The plenary session of the court unanimously confirmed that even if it can be shown such enfranchisement deprives a natural or legal person of their "peaceful enjoyment of their possessions"[n 1] the above procedure is in the public interest and strictly subject to the conditions provided for by the law of England and Wales.
It enables leasehold houses to be converted, without objection, to freeholds (also known as "enfranchised") if the occupier (commonly considered the owner as a matter of practice under English long leases but not in law) follows a procedure.
The procedure includes payment of the theoretical value on the market for that freehold (if sold to a third party subject to the remaining occupier's term of years — the lease).
Nonetheless, the compulsory transfer of property from one individual to another may, depending upon the circumstances, constitute a legitimate means for promoting the public interest.
The same may be said of certain other democratic countries; thus, the applicants and the Government cited in argument a judgment of the Supreme Court of the United States of America, which concerned State legislation in Hawaii compulsorily transferring title in real property from lessors to lessees in order to reduce the concentration of land ownership (Hawaii Housing Authority v Midkiff 104 S.Ct.2321 [1984]).

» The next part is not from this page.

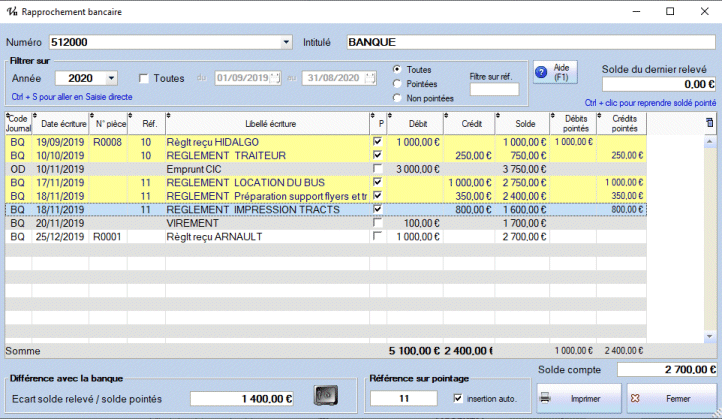Enable the Toutes years checkbox
This screenshot has height=419, width=722.
144,78
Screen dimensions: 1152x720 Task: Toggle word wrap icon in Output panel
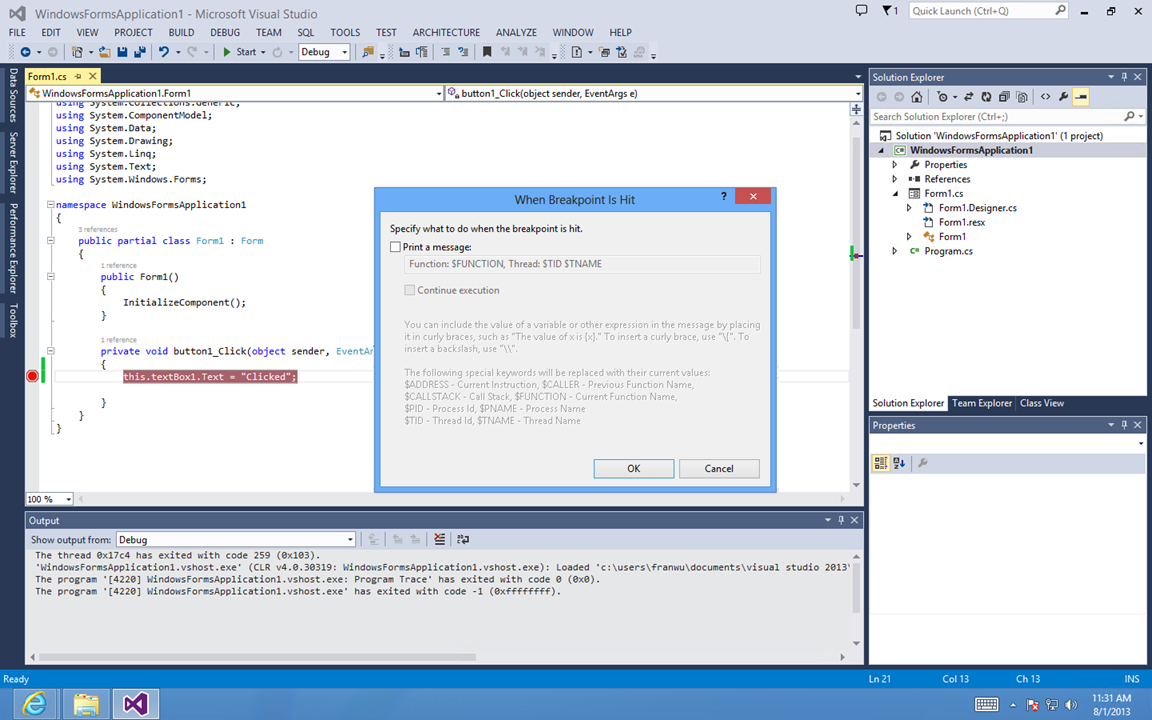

The aim of the 1967 Act, as spelt out in the 1966 White Paper, was to right the injustice which was felt to be caused to occupying tenants by the operation of the long leasehold system of tenure (see paragraph 18 above).
The Act was designed to reform the existing law, said to be "inequitable to the leaseholder", and to give effect to what was described as the occupying tenant’s "moral entitlement" to ownership of the house (ibid.